As this process occurs, the heart experiences the fact that, indeed, Redemption is “the opening of human eyes to the whole order of the world that is founded upon sincere, disinterested gift. It is an order that is deeply personal, and also sacramental.” And it is so because it is a recognition of the Trinitarian order of the entire universe. It is a recognition that the whole universe in its every part, culminating in the human person and in the communion of persons, is fashioned upon, and manifests—and indeed lives unceasingly in—the circulation of love that is ever occurring between the Father, Son, and Holy Spirit, and in the gratuity of their joyous intimacy.
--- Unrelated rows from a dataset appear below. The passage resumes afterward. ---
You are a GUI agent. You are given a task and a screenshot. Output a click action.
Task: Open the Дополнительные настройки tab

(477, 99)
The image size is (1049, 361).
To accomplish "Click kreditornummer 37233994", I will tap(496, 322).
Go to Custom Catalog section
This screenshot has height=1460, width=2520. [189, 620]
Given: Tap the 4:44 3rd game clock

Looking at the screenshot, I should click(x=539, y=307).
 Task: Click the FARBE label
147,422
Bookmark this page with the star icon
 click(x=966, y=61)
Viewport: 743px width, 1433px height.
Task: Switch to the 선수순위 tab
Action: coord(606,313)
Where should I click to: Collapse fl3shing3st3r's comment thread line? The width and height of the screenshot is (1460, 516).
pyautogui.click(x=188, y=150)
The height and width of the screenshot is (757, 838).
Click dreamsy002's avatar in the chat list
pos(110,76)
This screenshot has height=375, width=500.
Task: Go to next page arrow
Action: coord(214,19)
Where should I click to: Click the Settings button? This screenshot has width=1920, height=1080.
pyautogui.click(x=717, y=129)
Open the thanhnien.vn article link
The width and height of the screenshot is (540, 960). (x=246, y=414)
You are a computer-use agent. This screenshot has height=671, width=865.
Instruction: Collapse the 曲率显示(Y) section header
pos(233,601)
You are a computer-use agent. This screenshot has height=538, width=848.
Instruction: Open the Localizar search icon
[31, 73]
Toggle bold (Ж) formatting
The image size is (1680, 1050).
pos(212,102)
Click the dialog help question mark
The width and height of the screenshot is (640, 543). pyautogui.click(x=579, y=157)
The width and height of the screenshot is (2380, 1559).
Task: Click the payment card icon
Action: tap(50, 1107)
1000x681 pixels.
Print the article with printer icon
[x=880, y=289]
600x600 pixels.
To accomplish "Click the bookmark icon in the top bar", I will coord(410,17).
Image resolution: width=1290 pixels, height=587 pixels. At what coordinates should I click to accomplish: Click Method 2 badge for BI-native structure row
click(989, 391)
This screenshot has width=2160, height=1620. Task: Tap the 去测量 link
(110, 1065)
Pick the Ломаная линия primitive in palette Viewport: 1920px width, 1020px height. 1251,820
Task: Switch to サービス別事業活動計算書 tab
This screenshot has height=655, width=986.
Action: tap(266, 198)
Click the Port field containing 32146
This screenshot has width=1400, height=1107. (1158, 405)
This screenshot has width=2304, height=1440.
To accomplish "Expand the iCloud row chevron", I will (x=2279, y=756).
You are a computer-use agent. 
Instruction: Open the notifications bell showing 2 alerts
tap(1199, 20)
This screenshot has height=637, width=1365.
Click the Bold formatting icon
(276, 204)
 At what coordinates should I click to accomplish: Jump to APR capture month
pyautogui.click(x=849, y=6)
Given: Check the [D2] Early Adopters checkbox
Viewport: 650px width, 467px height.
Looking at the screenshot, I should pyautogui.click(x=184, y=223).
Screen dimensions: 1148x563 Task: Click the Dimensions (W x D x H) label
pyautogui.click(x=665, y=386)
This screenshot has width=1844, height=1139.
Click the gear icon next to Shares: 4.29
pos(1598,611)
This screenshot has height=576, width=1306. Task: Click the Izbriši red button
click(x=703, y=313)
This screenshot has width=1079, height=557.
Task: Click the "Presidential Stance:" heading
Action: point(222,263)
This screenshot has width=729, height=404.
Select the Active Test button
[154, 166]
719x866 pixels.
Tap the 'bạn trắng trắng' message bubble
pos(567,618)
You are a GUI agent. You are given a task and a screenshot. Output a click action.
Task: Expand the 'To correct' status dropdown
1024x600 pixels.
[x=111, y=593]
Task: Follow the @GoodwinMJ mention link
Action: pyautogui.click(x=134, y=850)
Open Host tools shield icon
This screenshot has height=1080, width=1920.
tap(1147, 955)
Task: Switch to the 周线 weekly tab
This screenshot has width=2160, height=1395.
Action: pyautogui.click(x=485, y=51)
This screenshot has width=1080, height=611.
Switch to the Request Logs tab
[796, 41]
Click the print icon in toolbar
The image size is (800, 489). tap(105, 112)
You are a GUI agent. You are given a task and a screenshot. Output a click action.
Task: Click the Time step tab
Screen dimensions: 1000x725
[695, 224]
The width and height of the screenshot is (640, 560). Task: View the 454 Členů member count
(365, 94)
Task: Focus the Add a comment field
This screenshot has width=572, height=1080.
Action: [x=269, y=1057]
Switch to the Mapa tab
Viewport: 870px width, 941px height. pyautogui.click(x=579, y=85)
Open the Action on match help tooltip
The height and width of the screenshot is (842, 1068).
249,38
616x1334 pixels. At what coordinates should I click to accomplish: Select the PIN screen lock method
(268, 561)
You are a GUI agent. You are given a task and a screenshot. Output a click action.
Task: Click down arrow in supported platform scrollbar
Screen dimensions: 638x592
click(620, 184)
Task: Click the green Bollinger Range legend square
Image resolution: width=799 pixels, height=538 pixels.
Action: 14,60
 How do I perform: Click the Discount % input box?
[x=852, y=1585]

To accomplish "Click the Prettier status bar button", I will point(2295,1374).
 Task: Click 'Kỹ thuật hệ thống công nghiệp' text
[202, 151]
An essential dimension of this process—or better, the essential dimension—is the harmonization of our being and life with the being and life of the Trinity. In a word, it is the full flowering of the movement of reciprocal surrender between God and the human person—a surrender born of the mutual gaze of contemplative love and delight—such that they become one in the most profound way, not only in the sharing of ontological being, but also in their very subjectivity and in their activity. This mystery of intimacy between God and the human person is a profound fulfillment—again, the fulfillment—of all the capacities of our nature, and the full liberation of our person in the freedom of love and communion. It is a deep synergy, or co-operation (in the deepest meaning of the term), between God and the created person, such that, as John Paul said, the person is “wholly possessed by the divine Beloved, vibrating at the Spirit’s touch, resting filially within the Father’s heart” (Novo Millenio Ineunte, 33). Here the human person truly acts in and through the Holy Spirit, breathing him in union with the Father and the Son, as he or she is espoused to Christ the Bridegroom and, further, filially conformed to him as the beloved Son of God, reposing, thus, with him and in him, in the bosom of the Father.

No words can adequately express this amazing mystery of the transfiguration of the human person in the embrace of the Trinity. All I can do is try to gesture to the mystery, to open up avenues of contemplation, to point to its ineffable beauty, so as to awaken longing and confidence in the heart to open itself to receive and respond to this awesome gift. But the beautiful thing is that God does the rest. Indeed, even this is from God. We cannot open ourselves by ourselves to receive grace, as even our acceptance of grace is itself God’s grace, the gift of his gift active within us making us capable of opening ourselves to welcome his gift. For truly, in the end, everything is gift. Everything is God’s gift, from the first slightest stirring of desire, to the very smallest acceptance of the gift of grace, to the full flowering of grace in the consummated union of heaven. All that he seeks is our “yes,” a “yes” spoken perhaps weakly at first, in the midst of a nature fractured by sin, and yet growing ever deeper as grace pervades our being and sweeps us up more and more deeply and totally into the utter security and peace, and the undimmed joy, of the innermost life of the Trinity.